The Supreme Court of Justice of Buenos Aires (in Spanish: Suprema Corte de Justicia de Buenos Aires) is the body created in 1875 that exercises the Judicial Power in the province of Buenos Aires, one of the 24 subnational entities of Argentina.

==Composition==
To be a member of the Supreme Court, the following is required:
- To be born in Argentine territory or to be the son of a native citizen if born in a foreign country.
- Possess a degree or diploma accrediting proficiency in the science of law.
- Be at least thirty (30) and not more than seventy (70) years of age.
- Have at least ten (10) years of practice as a lawyer or in the performance of some magistracy.
The appointment of Supreme Court justices is a power shared between the Executive Branch and the provincial Legislature. The process for doing so is expressly established in the provincial Constitution, in Article 175. There it is established that the Governor appoints the candidate and the Senate, with a special majority of two thirds of the members present, must validate it in a public session.
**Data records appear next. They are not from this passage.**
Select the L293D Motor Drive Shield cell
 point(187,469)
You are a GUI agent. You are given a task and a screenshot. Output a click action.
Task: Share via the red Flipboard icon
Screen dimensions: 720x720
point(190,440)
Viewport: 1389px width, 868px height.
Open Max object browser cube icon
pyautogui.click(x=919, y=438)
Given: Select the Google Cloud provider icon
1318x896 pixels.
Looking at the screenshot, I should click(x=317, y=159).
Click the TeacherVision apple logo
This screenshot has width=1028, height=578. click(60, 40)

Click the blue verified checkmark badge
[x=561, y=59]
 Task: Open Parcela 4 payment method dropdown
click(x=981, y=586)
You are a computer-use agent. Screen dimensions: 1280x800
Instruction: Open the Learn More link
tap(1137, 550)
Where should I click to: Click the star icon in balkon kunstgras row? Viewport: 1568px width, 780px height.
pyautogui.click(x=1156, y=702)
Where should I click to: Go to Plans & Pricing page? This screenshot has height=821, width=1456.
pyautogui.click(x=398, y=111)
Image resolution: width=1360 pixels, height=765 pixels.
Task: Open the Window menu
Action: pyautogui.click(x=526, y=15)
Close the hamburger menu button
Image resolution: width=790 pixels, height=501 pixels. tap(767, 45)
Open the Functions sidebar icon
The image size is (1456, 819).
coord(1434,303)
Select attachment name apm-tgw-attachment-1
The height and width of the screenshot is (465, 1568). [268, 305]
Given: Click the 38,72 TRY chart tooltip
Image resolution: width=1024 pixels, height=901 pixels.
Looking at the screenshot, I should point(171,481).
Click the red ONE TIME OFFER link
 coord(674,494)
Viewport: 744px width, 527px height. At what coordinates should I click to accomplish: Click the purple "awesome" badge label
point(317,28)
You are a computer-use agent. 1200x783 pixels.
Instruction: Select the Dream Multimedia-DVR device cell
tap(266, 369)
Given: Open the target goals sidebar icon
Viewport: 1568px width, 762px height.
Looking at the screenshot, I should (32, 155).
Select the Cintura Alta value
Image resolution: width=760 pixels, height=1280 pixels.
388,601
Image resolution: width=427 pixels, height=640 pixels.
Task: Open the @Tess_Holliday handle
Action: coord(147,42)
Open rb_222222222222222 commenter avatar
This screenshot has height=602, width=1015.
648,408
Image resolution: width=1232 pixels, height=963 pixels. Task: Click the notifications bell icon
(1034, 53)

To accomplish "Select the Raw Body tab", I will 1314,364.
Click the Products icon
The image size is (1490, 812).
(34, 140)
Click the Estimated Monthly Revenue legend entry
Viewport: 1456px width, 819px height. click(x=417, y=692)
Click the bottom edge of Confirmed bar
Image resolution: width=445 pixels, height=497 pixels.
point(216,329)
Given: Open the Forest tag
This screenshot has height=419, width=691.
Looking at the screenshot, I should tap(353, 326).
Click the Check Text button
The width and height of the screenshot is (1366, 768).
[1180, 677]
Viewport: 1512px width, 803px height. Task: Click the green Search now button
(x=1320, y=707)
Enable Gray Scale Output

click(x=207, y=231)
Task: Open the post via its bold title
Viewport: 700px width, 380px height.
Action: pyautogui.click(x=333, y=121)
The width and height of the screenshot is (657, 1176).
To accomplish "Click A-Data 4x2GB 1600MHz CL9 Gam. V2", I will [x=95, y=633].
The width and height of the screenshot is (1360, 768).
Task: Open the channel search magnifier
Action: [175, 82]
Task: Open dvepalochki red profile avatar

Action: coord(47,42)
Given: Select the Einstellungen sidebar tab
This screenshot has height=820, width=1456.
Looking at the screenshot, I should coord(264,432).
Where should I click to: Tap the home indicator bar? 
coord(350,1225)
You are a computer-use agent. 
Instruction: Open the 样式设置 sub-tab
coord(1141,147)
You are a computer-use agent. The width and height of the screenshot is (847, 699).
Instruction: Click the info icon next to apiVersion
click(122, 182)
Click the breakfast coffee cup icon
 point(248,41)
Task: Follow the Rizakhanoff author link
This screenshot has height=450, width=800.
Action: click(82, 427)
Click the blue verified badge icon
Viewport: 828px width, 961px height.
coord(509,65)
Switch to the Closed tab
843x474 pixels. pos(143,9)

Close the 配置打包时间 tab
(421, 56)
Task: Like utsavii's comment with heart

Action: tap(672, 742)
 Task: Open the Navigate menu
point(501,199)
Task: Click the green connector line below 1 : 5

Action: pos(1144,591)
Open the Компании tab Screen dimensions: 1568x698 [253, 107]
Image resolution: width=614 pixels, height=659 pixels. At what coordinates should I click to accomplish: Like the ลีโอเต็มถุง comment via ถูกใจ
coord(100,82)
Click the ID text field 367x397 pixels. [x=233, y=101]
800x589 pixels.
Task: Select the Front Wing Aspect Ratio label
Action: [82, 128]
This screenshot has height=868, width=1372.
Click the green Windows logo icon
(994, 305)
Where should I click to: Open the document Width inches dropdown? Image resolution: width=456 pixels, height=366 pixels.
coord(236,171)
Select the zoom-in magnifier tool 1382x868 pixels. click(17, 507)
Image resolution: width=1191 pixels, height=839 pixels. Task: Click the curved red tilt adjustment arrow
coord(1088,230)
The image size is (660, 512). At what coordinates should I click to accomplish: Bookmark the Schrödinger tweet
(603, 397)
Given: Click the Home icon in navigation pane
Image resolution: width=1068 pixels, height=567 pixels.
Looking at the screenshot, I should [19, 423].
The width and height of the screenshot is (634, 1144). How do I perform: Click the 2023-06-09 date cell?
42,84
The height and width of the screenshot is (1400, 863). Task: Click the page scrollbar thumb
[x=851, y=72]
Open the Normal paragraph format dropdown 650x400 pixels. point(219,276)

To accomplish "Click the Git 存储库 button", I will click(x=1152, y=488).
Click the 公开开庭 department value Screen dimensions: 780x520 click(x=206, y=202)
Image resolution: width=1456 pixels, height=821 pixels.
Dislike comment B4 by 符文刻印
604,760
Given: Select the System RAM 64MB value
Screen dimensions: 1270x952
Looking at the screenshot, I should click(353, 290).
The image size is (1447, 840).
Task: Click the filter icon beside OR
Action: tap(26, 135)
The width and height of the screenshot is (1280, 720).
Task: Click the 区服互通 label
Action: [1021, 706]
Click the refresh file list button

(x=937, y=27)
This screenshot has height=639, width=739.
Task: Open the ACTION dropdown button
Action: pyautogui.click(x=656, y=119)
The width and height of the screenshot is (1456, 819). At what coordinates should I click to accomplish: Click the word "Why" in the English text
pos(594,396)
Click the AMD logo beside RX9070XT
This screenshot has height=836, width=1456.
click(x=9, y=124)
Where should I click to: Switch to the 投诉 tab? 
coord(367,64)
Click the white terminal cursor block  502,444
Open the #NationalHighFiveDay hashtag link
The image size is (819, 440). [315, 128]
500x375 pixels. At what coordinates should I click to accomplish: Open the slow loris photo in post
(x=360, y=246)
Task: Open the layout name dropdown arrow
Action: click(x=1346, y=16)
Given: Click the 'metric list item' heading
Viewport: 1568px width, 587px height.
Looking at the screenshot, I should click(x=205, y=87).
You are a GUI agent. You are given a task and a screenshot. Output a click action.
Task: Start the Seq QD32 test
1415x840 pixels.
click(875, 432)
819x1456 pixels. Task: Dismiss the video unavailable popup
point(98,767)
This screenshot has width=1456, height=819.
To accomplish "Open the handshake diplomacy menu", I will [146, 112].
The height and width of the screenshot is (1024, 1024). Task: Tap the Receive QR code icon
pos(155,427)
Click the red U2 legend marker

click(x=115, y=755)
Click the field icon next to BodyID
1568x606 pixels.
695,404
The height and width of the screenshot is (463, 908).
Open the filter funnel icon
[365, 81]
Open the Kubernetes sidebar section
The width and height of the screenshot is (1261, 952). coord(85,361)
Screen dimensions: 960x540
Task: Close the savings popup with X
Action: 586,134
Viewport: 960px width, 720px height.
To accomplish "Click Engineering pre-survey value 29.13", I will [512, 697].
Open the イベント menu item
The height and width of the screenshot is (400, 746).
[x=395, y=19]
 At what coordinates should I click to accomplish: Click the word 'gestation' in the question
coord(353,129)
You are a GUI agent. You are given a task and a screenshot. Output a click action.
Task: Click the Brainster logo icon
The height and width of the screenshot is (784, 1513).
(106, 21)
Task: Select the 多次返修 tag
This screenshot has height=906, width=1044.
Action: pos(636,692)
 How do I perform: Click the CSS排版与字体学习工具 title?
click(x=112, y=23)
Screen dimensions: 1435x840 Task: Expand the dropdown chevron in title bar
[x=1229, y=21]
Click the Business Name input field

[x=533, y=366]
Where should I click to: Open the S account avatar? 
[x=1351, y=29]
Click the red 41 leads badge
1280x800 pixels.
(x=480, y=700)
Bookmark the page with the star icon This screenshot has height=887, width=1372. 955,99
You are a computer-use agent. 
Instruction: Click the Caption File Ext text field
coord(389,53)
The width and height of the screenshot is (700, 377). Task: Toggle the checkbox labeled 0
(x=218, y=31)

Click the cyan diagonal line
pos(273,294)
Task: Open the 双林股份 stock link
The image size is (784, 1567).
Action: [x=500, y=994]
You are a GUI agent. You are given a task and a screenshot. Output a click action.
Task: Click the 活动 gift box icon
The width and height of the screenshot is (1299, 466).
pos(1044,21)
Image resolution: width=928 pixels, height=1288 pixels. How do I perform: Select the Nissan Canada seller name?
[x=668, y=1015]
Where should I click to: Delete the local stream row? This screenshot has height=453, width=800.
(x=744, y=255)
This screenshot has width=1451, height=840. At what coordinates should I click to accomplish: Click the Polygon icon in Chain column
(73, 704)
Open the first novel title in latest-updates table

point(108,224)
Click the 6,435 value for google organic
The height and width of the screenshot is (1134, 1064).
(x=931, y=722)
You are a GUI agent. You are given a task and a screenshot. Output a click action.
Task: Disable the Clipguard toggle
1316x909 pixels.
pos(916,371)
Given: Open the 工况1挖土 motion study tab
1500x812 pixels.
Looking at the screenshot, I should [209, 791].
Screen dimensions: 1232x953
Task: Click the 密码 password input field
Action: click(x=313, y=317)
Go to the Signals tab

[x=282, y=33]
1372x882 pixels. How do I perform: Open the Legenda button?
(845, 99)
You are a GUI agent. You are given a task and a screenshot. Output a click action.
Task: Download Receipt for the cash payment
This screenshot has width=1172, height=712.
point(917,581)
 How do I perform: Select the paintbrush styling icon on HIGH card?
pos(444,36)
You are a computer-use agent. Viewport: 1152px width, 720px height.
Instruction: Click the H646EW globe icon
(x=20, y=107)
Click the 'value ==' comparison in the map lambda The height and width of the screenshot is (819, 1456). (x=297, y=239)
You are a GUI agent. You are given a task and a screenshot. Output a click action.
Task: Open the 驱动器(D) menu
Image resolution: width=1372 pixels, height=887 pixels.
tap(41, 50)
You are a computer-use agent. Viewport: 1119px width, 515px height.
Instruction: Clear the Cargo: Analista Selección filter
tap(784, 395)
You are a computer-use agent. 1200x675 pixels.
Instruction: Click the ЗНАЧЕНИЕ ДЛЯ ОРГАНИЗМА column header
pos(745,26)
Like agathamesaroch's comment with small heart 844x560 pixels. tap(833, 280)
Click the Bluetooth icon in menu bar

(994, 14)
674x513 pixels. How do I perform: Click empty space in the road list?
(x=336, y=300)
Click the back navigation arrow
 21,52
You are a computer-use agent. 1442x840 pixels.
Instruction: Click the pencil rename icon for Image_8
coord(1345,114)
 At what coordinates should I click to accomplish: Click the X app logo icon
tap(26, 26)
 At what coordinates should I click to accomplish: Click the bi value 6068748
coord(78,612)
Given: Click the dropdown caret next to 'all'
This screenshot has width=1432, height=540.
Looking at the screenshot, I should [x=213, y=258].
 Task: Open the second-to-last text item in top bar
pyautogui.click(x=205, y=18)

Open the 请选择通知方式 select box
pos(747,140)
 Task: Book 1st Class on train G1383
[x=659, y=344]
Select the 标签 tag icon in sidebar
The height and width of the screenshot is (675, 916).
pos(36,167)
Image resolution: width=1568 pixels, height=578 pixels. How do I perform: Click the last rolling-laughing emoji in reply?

Once the two requirements are fulfilled and before taking office, they must be sworn in, before the president of the supreme court (art. 179).

The Article 162 of the provincial Constitution establishes that the presidency of the Supreme Court of Justice shall rotate annually among its members, beginning with the oldest of age.

Its current composition is formed by Daniel Fernando Soria (since 2002) and is holding his second term as its president since 2020, Luis Esteban Genoud (since 2002), who is its vice president, Hilda Kogan (since 2002), Eduardo Julio Pettigiani (since 1996) and Sergio Gabriel Torres (since 2019).